Court of Justice Press Release (92/05), 25 October 2005

PROTECTED DESIGNATIONS - The Court of Justice upholds the name ‘feta’ as a protected designation of origin for Greece

Judgment of the Court of Justice in Joined Cases C-465/02 and C-466/02; Federal Republic of Germany and Kingdom of Denmark v Commission of the European Communities

In 2002, the Commission registered the name ‘feta’ as a protected designation of origin (PDO) for a white cheese soaked in brine, originating in Greece [see note 1 below]. Thus, the name enjoys Community-wide protection [see note 2 below] as it is reserved exclusively for cheese originating in Greece.

In order to be registered as a PDO, a traditional name such as ‘feta’, which is not the name of a region, place or country [see note 3 below], must refer to an agricultural product or a foodstuff from a defined geographical environment with specific natural and human factors which is capable of conferring on that product or foodstuff its specific characteristics.

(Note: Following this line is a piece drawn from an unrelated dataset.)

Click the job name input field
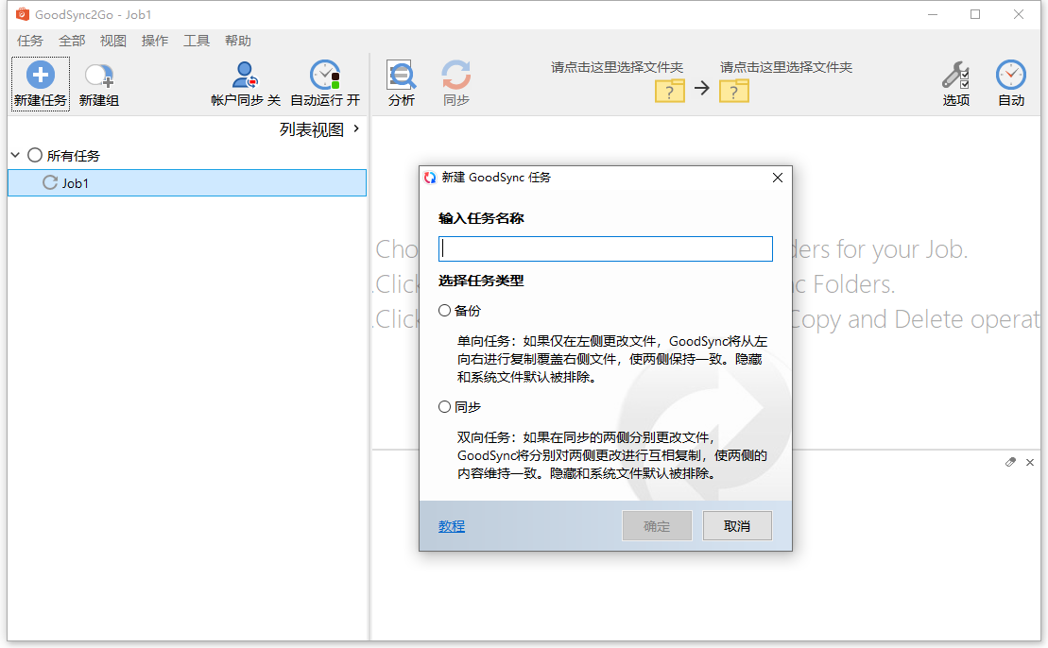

Moreover, the name cannot have become generic.

In the Commission’s view, those conditions are fulfilled. The name ‘feta’ has not become the common name for an agricultural product or a foodstuff and, therefore, has not become generic. The geographical area defined by the Greek legislation covers only the territory of mainland Greece and the department of Lesbos. Extensive grazing and transhumance, central to the method of keeping the ewes and goats used to provide the raw material for making Feta cheese, are the result of an ancestral tradition allowing adaptation to climate changes and their impact on the available vegetation.

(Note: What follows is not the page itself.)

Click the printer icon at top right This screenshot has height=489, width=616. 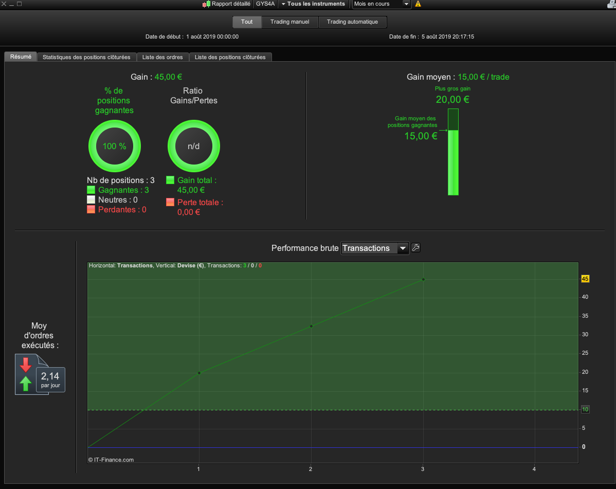point(611,5)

This has led to the development of small native breeds of sheep and goats which are extremely tough and resilient, fitted for survival in an environment that offers little food in quantitative terms but, in terms of quality, is endowed with an extremely diversified flora, thus giving the finished product its own specific aroma and flavour. The interplay between the natural factors and the specific human factors, in particular the traditional production method, which requires straining without pressure, has thus given Feta cheese its remarkable international reputation.

The Court of Justice finds that Germany and Denmark, which, supported by France and the United Kingdom, have applied for annulment of the registration of ‘feta’ as a PDO for Greece, have not shown that this assessment by the Commission is incorrect.

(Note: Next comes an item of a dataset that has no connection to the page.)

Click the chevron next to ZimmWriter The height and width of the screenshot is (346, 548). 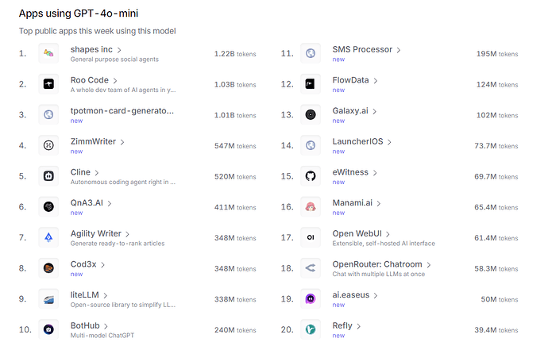click(122, 142)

As regards, in particular, the argument that ‘feta’ has become a generic name, the Court finds that whilst white cheeses soaked in brine have been produced for a long time, not only in Greece but in various countries in the Balkans and the southeast of the Mediterranean basin, those cheeses are known in those countries under names other than ‘feta’.

Although the production in the other countries has been relatively large and of substantial duration (since 1931 in France, since the 1930s in Denmark and since 1972 in Germany) the production of feta has remained concentrated in Greece, with more than 85% of Community consumption of feta, per capita and per year, taking place in Greece. Moreover, the majority of consumers in Greece consider that the name ‘feta’ carries a geographical and not a generic connotation. In other Member States, feta is commonly marketed with labels referring to Greek cultural traditions and civilisation. Thus, consumers in those Member States perceive feta as a cheese associated with Greece, even if in reality it has been produced in another Member State. As regards Denmark, the Court notes that the relevant Danish legislation does not refer to ‘feta’ but to ‘Danish feta’, which would tend to suggest that in Denmark the name ‘feta’, by itself, has retained a Greek connotation.

Thus, the Commission could lawfully decide that the term ‘feta’ had not become generic.


[1] It had been registered first, in 1996, at the request of Greece. However, in 1999 that registration was annulled by the Court of Justice following actions brought by Denmark, Germany and France, on the grounds that the Commission had not taken any account of the fact that that name had been used for a considerable time in certain Member States other than Greece.

[2] This option was introduced by Council Regulation (EEC) No 2081/92 of 14 July 1992 on the protection of geographical indications and designations of origin for agricultural products and foodstuffs (OJ 1992 L 208, p. 1).

[3] The term ‘feta’ is derived from the Italian word ‘fetta’, meaning ‘slice’, which entered the Greek language in the seventeenth century.